September 20, 1913 - March 12, 2001

Scientific Discipline: Evolutionary Biology
Membership Type:
Member (elected 1968)

Ornithologist S. Dillon Ripley was best known for leading the Smithsonian Institution through its period of greatest growth.  He was a major influence in the transformation of the Smithsonian from a solemn scientific museum into a center of education and entertainment.  As Secretary, he saw eight new museums built, one of which was the popular Air and Space Museum, nearly tripled the number of annual visitors from 10.8 million to 30 million, and organized the Smithsonian Associates, a program of lectures, tours, and classes that grew to 56,000 members by the end of his tenure.  He initiated the “Smithsonian Magazine” in 1970, which stimulated civilian interest and brought in millions of dollars.  He also originated the Smithsonian’s annual tradition, the Festival of American Folklife.  As an ornithologist, Ripley published more than 350 articles and 11 books, the most prominent of which was the 10-volume Handbook of the Birds of India and Pakistan (co-authored with Selim Ali).  He collected over 3000 bird skins for the Smithsonian from the South Pacific, Sri Lanka, India, and Nepal.  He also rediscovered the spiny babbler, a species of bird that was lost to science for over a century.
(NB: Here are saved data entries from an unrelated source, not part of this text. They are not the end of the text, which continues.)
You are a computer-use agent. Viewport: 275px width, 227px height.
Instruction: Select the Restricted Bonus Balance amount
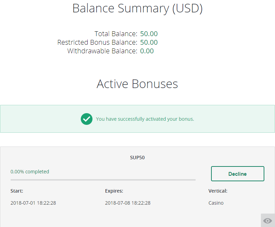(149, 43)
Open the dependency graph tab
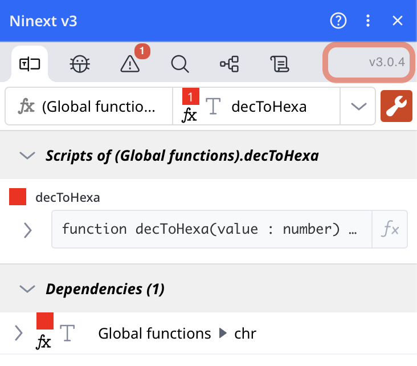 point(230,64)
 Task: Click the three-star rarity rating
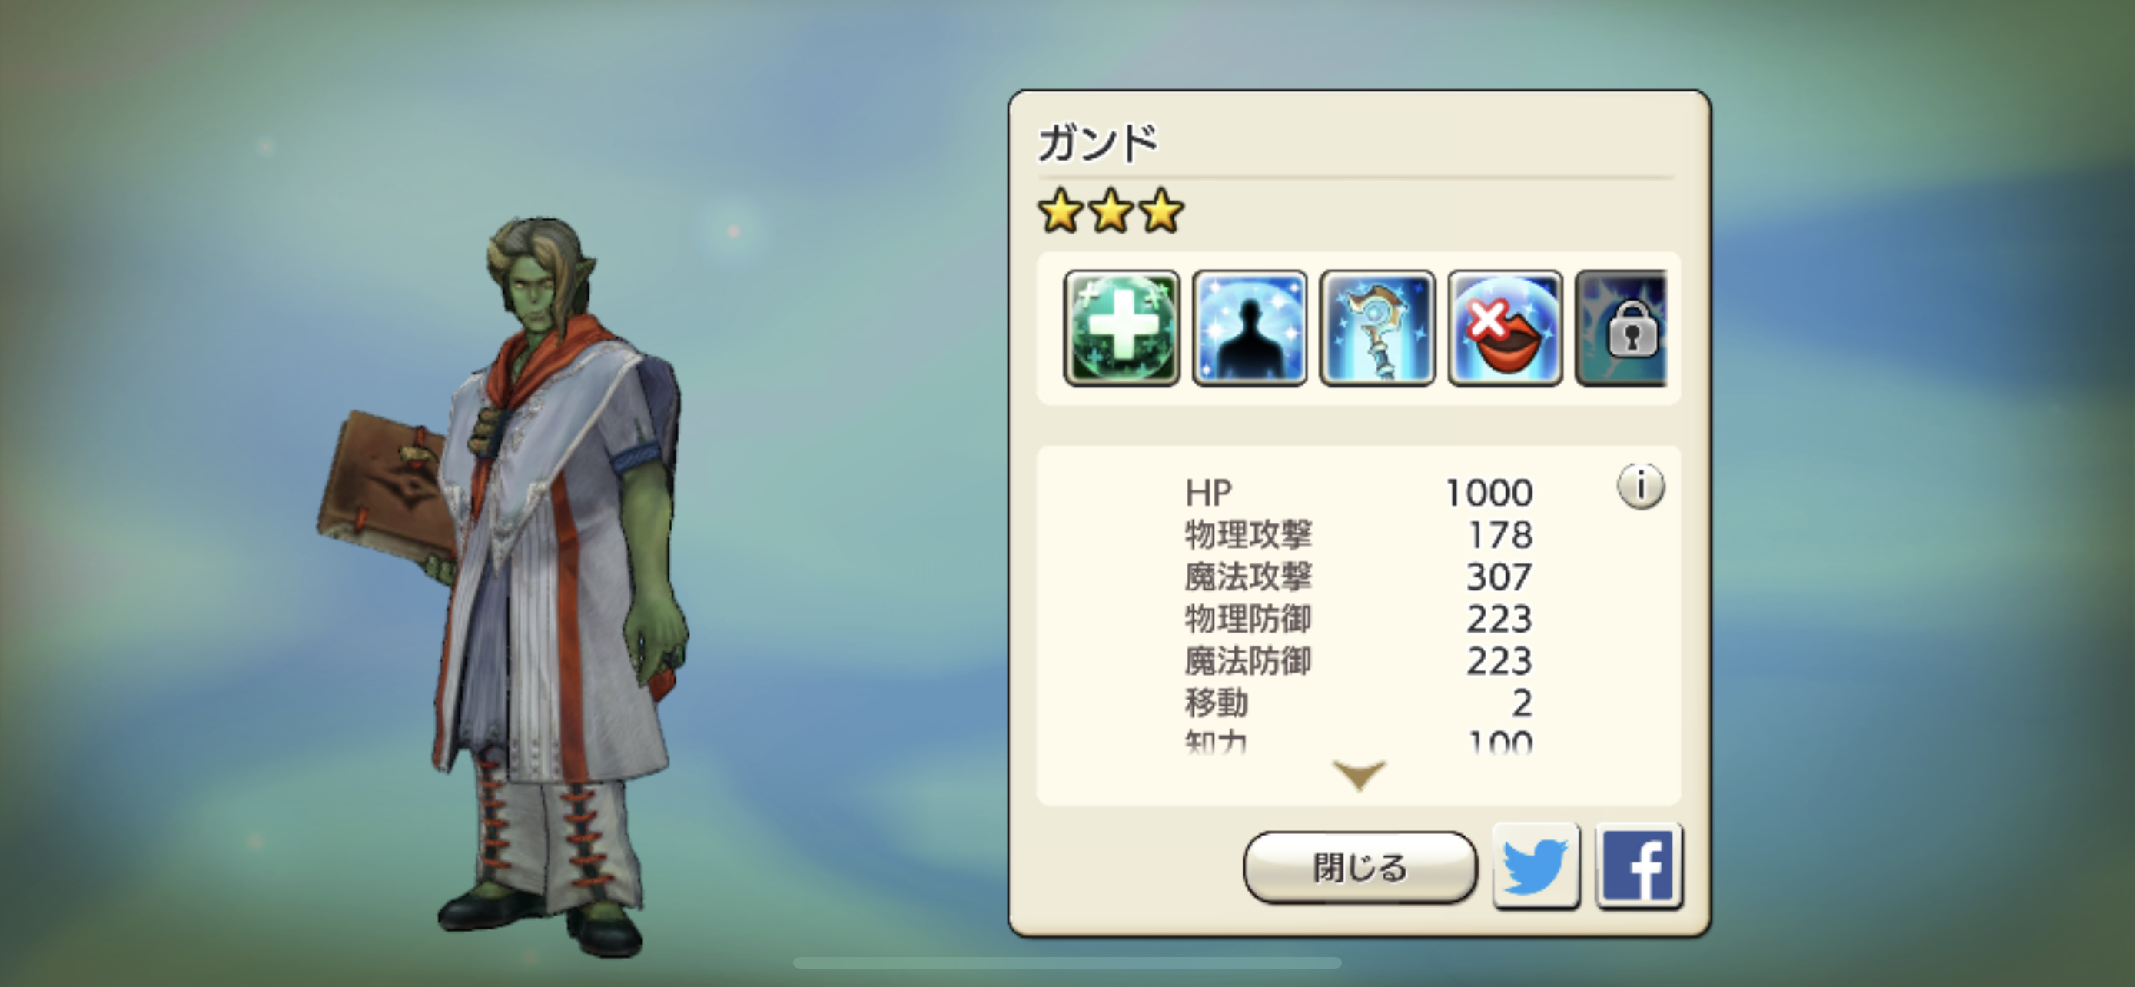pyautogui.click(x=1111, y=211)
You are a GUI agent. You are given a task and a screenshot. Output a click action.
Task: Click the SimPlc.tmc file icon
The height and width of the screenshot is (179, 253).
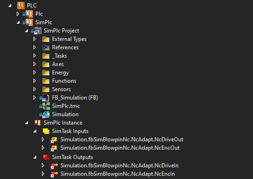(45, 106)
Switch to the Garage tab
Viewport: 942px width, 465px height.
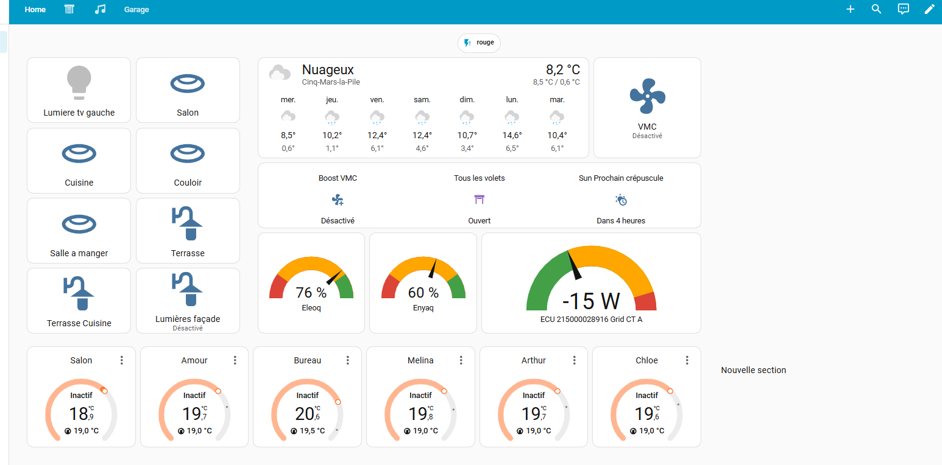[136, 10]
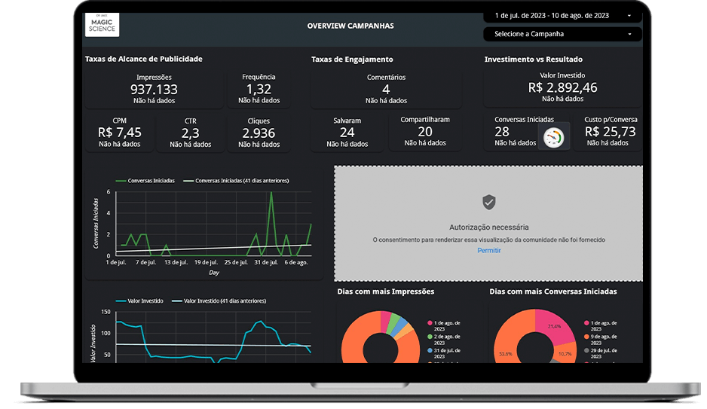Click the Cliques metric card
707x409 pixels.
click(x=259, y=132)
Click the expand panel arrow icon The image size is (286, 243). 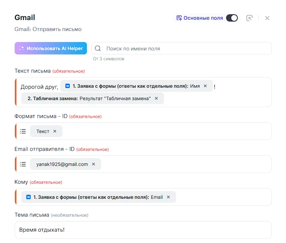pos(249,18)
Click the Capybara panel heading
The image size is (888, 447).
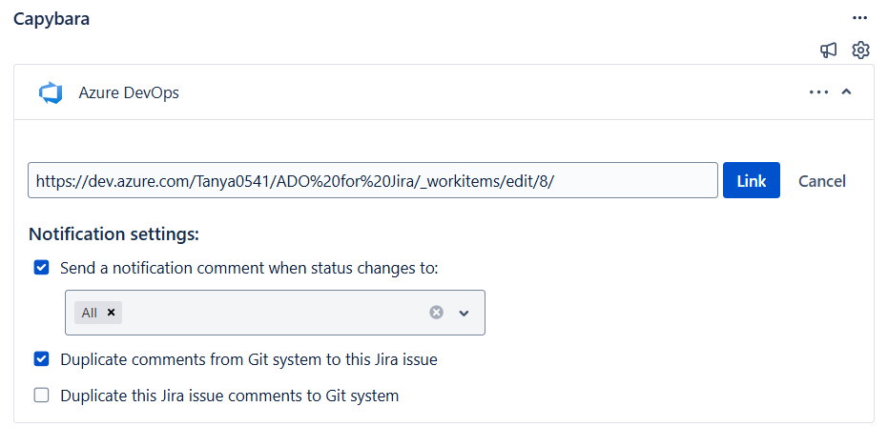click(52, 18)
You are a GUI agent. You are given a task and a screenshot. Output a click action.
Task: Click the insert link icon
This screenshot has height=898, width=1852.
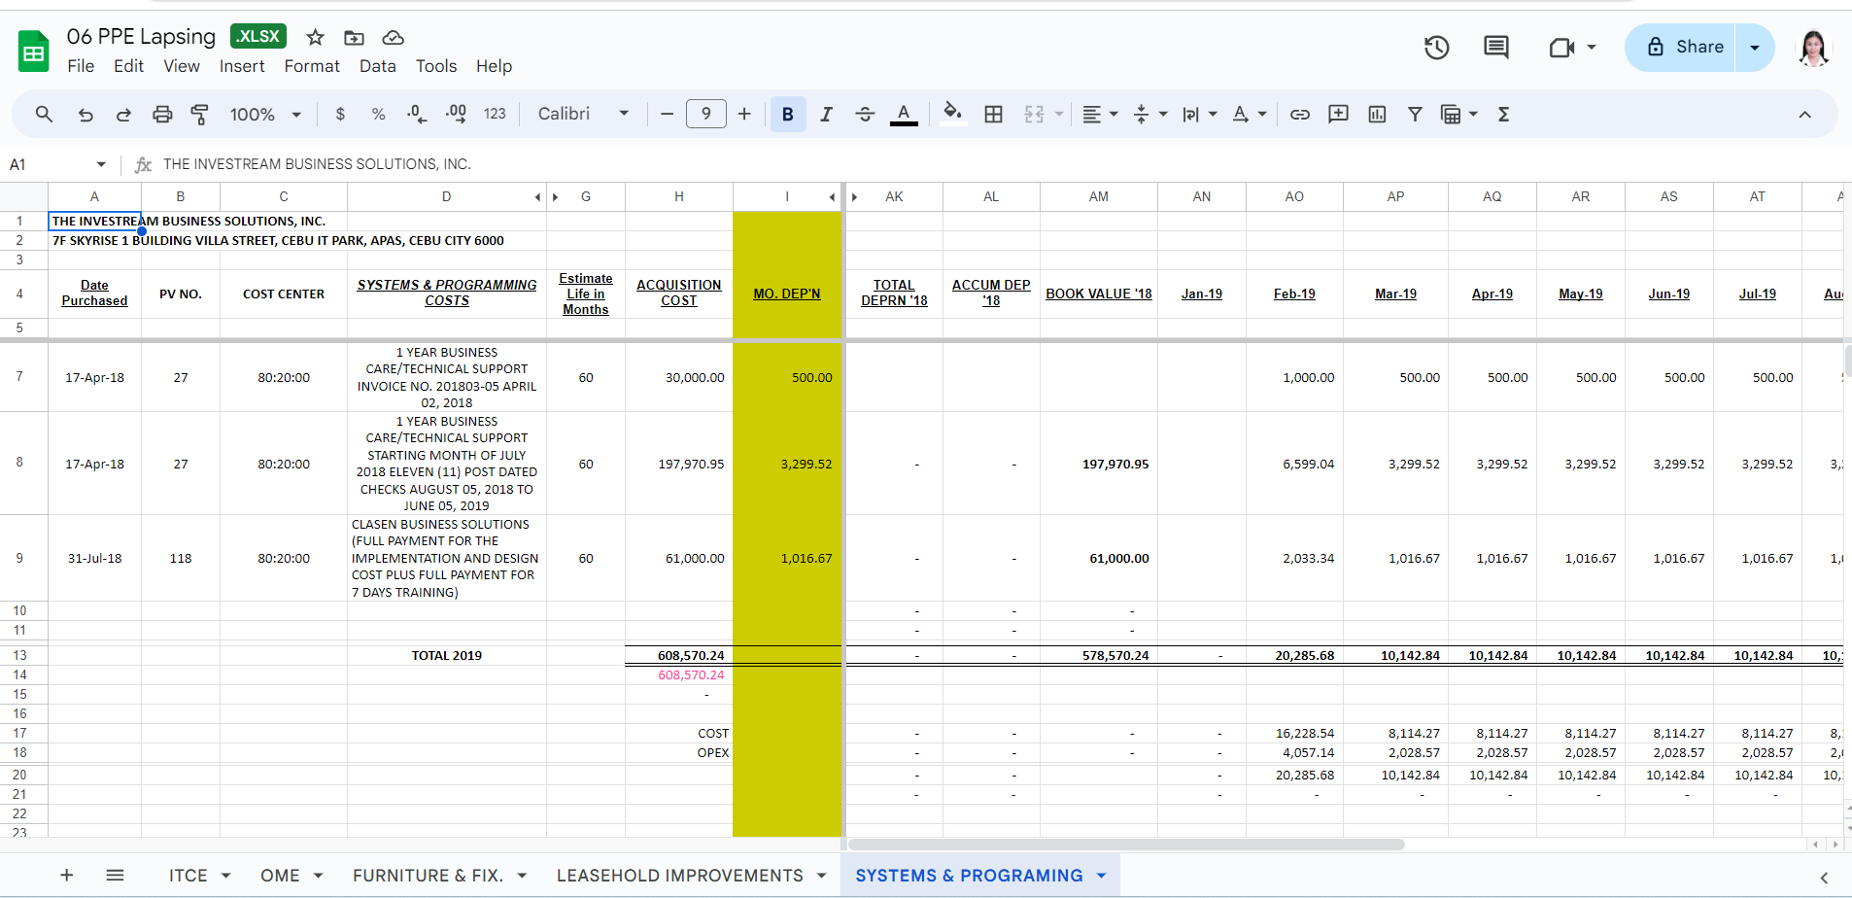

Ripley earned his B.A. degree from Yale University in 1936 and his Ph.D. in zoology from Harvard University in 1943.  He worked as a volunteer assistant for the American Museum of Natural History for two years before becoming the assistant curator of birds for the Smithsonian Institution in 1942.  During World War II, he served as a civilian officer in Southeastern Asia for the Office of Strategic Services (the predecessor of the CIA).  From 1946 to 1952, Ripley was an associate curator at Yale’s Peabody Museum, and from 1952 to 1964 was the museum’s curator.  He began teaching in 1949 as an assistant professor of zoology for Yale University, becoming an associate professor in 1955 and a professor of biology in 1961.  In 1964, he was appointed as the Secretary (or the head) of the Smithsonian Institution, a title he held for two decades before his retirement in 1984.  Ripley was affiliated with several scientific organizations, including the Bombay Natural History Society, the Zoological Society of India, the Kilravock Foundation (founder and president), the World Wildlife Fund (chairman 1975-1979), and the International Council for Bird Preservation (president 1958-1983).  Along with his 15 honorary degrees from colleges and universities, he received numerous commendations such as the Gold Medal of the New York Zoological Society in 1966, and both the Presidential Medal of Freedom (the nation’s highest civilian honor) and the Distinguished Service Award of the American Association of Museums in 1985.